━━ Input material
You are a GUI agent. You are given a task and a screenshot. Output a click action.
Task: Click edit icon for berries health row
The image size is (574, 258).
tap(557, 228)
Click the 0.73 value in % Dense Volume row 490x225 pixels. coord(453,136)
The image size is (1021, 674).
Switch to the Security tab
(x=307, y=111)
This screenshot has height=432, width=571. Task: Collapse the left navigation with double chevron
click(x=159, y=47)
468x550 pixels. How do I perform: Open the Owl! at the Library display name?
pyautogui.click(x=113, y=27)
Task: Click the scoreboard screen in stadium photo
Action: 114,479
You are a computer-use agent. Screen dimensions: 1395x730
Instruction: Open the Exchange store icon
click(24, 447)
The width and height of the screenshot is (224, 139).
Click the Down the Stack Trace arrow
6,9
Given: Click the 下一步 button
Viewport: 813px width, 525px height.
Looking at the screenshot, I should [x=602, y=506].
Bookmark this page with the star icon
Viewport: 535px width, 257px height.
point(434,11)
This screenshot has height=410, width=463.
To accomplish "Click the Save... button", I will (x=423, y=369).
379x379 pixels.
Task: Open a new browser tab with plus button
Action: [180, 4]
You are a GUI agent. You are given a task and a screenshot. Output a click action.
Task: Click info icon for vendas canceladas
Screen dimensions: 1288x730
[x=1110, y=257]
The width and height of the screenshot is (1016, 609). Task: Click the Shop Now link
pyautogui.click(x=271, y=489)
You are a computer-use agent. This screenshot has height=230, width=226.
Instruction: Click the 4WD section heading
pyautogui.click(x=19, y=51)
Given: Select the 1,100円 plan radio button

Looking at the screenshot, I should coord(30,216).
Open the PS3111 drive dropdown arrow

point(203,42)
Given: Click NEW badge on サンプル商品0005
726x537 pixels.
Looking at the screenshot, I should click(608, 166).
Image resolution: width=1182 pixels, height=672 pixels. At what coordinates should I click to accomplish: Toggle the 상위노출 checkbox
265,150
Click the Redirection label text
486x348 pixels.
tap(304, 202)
━━━━
Write out the records again so that each line matches the original exactly.

→ **Solution for this task**:
You are a GUI agent. You are given a task and a screenshot. Output a click action.
Task: Click edit icon for berries health row
The image size is (574, 258).
tap(557, 228)
Click the 0.73 value in % Dense Volume row 490x225 pixels. coord(453,136)
The image size is (1021, 674).
Switch to the Security tab
(x=307, y=111)
This screenshot has height=432, width=571. Task: Collapse the left navigation with double chevron
click(x=159, y=47)
468x550 pixels. How do I perform: Open the Owl! at the Library display name?
pyautogui.click(x=113, y=27)
Task: Click the scoreboard screen in stadium photo
Action: 114,479
You are a computer-use agent. Screen dimensions: 1395x730
Instruction: Open the Exchange store icon
click(24, 447)
The width and height of the screenshot is (224, 139).
Click the Down the Stack Trace arrow
6,9
Given: Click the 下一步 button
Viewport: 813px width, 525px height.
Looking at the screenshot, I should [x=602, y=506].
Bookmark this page with the star icon
Viewport: 535px width, 257px height.
point(434,11)
This screenshot has height=410, width=463.
To accomplish "Click the Save... button", I will (x=423, y=369).
379x379 pixels.
Task: Open a new browser tab with plus button
Action: [180, 4]
You are a GUI agent. You are given a task and a screenshot. Output a click action.
Task: Click info icon for vendas canceladas
Screen dimensions: 1288x730
[x=1110, y=257]
The width and height of the screenshot is (1016, 609). Task: Click the Shop Now link
pyautogui.click(x=271, y=489)
You are a computer-use agent. This screenshot has height=230, width=226.
Instruction: Click the 4WD section heading
pyautogui.click(x=19, y=51)
Given: Select the 1,100円 plan radio button

Looking at the screenshot, I should coord(30,216).
Open the PS3111 drive dropdown arrow

point(203,42)
Given: Click NEW badge on サンプル商品0005
726x537 pixels.
Looking at the screenshot, I should click(608, 166).
Image resolution: width=1182 pixels, height=672 pixels. At what coordinates should I click to accomplish: Toggle the 상위노출 checkbox
265,150
Click the Redirection label text
486x348 pixels.
tap(304, 202)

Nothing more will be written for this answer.